Il y a d’abord Metod Devetak, la cinquantaine passée, rédacteur en chef d’un quotidien américain, totalement désabusé, surtout depuis que son journal a été racheté par une entreprise. Précisément celle de Ožbej, une vingtaine d’années plus jeune, qui a réussi dans la vie en tant que geek invétéré, développeur d’une application à succès. L’un et l’autre sont originaires de Slovénie et sont venus chercher un avenir à leur avenir professionnel aux Etats-Unis, l’un et l’autre vont se rencontrer pour la première fois à l’occasion de cet achat-vente, les deux hommes vont se remémorera leur passé, leur enfance, l’une comme l’autre, passée en l’absence de tout géniteur. Beaucoup de similitudes entre les deux hommes pourtant, ils se placent à l’opposé l’un de l’autre, l’aîné travaille à l’ancienne dans la rédaction de journaux imprimés, l’autre dans le numérique et ses nouvelles technologies. Deux représentants de deux mondes qui se succèdent l’un à l’autre, deux symboles puissants de ce qui se joue. Cette bataille fratricide se joue entre l’ancien et le nouveau monde, et également du point de vue géographie et temporel, la Slovénie, tout comme tant d’autres pays d’Europe, semble pour ces exilés n’avoir guère plus d’arguments pour un avenir à leur proposer : tout se joue aux Etats-Unis.

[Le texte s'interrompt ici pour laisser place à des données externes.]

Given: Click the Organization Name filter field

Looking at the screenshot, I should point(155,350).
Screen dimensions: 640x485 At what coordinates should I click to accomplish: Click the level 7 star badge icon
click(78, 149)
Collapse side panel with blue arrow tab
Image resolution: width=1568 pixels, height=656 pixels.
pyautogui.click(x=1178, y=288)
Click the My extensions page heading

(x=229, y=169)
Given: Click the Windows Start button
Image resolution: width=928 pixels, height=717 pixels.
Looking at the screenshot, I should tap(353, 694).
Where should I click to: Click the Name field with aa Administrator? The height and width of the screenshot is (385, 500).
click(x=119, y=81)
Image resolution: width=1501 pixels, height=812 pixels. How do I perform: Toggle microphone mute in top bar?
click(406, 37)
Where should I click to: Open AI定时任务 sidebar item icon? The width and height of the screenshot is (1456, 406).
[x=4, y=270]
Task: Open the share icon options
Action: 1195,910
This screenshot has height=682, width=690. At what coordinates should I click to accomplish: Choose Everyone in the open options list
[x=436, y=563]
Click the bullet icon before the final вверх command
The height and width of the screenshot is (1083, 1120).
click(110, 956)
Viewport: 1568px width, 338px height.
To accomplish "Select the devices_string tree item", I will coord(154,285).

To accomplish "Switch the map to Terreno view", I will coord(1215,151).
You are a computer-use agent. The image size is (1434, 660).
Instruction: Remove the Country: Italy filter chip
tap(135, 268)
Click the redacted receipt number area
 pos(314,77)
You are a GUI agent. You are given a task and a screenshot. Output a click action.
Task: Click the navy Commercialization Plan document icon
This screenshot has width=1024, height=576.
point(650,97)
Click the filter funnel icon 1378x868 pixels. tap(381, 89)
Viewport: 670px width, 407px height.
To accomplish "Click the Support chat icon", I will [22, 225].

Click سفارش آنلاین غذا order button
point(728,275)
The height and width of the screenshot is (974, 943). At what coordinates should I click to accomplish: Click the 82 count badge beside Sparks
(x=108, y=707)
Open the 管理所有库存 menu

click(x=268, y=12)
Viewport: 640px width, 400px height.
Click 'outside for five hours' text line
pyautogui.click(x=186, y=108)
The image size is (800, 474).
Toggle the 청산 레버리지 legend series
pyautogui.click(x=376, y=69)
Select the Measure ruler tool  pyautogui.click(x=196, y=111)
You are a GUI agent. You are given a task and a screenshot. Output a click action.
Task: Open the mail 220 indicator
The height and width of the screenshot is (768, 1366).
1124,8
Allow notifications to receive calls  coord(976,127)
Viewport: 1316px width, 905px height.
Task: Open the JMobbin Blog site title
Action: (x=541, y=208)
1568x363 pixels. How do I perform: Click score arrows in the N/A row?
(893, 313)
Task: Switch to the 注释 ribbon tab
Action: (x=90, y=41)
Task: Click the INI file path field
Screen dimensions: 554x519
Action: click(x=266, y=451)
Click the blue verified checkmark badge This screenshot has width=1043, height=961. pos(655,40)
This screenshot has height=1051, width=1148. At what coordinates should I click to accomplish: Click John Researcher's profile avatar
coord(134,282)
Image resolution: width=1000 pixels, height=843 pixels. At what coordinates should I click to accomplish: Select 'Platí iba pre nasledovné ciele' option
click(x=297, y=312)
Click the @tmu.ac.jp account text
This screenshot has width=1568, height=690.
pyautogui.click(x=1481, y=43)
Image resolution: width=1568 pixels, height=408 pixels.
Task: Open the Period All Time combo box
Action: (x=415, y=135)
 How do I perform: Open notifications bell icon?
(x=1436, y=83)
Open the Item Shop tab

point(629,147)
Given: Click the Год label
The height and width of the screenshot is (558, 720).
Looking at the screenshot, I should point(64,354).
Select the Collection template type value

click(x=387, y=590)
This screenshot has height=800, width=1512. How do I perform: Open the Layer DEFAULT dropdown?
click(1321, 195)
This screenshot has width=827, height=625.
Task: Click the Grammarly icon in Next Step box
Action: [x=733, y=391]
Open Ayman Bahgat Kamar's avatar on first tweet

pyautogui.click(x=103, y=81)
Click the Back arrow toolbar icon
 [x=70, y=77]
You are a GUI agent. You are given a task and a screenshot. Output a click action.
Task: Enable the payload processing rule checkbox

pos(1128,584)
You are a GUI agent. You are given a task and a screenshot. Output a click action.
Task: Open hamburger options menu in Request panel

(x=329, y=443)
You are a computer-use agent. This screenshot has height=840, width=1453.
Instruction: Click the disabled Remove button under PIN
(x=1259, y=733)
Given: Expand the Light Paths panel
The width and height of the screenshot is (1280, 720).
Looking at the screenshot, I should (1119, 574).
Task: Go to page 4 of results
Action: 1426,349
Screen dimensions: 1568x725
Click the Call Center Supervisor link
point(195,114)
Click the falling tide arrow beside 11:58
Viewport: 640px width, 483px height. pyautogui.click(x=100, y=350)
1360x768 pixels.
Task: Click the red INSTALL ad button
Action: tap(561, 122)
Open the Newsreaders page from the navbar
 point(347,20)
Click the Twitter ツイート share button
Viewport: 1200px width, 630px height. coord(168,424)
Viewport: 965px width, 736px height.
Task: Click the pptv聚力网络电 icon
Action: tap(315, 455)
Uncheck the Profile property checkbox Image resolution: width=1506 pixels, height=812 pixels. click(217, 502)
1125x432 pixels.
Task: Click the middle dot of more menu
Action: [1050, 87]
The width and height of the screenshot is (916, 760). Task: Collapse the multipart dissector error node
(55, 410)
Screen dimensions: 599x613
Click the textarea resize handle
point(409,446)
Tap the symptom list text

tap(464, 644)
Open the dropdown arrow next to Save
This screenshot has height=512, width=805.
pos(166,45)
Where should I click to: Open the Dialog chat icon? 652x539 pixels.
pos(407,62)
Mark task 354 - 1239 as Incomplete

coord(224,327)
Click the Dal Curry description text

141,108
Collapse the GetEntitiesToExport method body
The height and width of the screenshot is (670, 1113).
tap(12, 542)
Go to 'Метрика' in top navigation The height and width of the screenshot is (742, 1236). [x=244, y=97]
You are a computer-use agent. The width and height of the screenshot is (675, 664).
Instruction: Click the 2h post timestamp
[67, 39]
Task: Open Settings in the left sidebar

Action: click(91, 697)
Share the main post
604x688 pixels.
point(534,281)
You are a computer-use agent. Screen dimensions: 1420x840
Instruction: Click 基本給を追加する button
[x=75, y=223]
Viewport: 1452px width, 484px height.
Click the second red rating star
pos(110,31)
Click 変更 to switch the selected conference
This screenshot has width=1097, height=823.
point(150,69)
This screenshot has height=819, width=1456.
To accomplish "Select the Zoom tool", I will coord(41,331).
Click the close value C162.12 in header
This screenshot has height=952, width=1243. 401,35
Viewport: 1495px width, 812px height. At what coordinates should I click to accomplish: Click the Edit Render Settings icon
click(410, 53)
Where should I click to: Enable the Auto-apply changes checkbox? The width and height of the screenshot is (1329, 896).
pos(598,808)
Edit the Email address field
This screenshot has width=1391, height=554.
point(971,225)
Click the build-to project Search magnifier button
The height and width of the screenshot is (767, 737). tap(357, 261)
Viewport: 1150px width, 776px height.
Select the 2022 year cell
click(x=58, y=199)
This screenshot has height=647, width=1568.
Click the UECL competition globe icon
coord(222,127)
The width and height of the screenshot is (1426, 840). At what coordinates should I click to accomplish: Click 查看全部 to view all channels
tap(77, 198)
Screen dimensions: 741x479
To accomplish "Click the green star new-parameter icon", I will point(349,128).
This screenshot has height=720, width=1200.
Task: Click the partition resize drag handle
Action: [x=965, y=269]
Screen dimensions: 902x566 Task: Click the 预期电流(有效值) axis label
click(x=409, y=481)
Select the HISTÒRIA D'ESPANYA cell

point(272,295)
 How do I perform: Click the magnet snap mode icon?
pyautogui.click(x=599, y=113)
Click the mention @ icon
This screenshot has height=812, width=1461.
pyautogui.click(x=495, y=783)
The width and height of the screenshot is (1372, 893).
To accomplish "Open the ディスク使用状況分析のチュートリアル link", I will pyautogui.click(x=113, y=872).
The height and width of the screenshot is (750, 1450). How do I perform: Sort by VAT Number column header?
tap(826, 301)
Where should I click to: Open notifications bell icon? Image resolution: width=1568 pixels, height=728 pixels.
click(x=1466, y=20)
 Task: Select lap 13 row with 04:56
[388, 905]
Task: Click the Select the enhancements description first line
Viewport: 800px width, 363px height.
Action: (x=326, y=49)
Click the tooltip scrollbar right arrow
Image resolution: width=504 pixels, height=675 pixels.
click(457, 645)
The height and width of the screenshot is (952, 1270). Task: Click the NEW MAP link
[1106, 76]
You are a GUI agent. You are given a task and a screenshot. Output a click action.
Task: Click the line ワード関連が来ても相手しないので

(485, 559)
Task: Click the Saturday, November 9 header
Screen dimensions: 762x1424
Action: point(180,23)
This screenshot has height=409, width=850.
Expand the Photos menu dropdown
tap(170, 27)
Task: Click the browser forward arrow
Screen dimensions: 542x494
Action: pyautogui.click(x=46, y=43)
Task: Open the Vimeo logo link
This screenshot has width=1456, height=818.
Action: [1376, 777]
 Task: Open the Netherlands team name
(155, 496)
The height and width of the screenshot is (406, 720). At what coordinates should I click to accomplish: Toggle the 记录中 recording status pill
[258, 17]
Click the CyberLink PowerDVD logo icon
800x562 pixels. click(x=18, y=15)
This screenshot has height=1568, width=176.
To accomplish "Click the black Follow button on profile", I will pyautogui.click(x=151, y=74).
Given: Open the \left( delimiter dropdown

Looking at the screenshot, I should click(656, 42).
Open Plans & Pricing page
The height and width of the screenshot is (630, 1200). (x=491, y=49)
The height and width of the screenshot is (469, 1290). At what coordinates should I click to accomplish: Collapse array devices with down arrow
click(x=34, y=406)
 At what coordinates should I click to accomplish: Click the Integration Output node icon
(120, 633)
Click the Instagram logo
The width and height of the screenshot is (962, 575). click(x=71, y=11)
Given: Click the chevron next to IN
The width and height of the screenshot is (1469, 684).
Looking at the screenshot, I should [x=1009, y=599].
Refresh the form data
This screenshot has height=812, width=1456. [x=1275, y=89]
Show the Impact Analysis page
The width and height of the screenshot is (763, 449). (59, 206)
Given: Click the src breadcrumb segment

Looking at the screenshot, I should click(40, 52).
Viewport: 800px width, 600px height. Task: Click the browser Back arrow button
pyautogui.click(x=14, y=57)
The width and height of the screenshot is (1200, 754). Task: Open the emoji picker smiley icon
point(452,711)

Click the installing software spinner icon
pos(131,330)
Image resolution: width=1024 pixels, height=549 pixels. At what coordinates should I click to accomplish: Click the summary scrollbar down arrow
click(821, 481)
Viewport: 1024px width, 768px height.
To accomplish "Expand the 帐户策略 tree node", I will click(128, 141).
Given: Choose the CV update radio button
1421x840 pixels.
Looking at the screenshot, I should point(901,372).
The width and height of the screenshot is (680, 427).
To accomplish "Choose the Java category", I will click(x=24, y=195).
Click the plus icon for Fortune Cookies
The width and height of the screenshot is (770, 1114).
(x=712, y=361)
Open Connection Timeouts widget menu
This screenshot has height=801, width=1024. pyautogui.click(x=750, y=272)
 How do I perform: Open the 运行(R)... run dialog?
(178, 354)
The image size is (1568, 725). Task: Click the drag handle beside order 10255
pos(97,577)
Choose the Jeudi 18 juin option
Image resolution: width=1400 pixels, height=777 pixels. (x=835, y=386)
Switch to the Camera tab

À travers Metod c’est le sentiment de l’exilé, qui sait qu’il n’est plus à la page et est sur le point d’être débarqué, mis au ban, au placard, cette peur saute aux yeux du lecteur en ouvrant le récit par la contemplation du Pakistanais qui vend les journaux pour les sans-abris. Ožbej, c’est l’exemple parfait du self-made man à l’américaine, le jeune informaticien brillant qui réussit par lui-même, un Mark Zuckerberg slave, forcément bien intégré puisqu’il apporte succès et argent, à la Silicon Valley, bien loin du « seul pays au monde où l’on réussirait à écrire son nom sans faute : Ožbej Ključevšek. ». À vrai dire, c’est aussi in fine une critique sur l’uniformisation, où les accents inhérents aux langues indo-européennes deviennent une chose désuète, une uniformisation progressive sociale qui va de paire avec les technologies qui évoluent et effacent peu à peu tout caractère, toute personnalité à la vie quotidienne, où les journaux papiers n’y ont plus leur place face à l’efficience du numérique, qui pixelise les images, la réalité, la réduisant en de petits carrés insignifiants et flous, et inconsistants. L’assaut d’une société pixelisée.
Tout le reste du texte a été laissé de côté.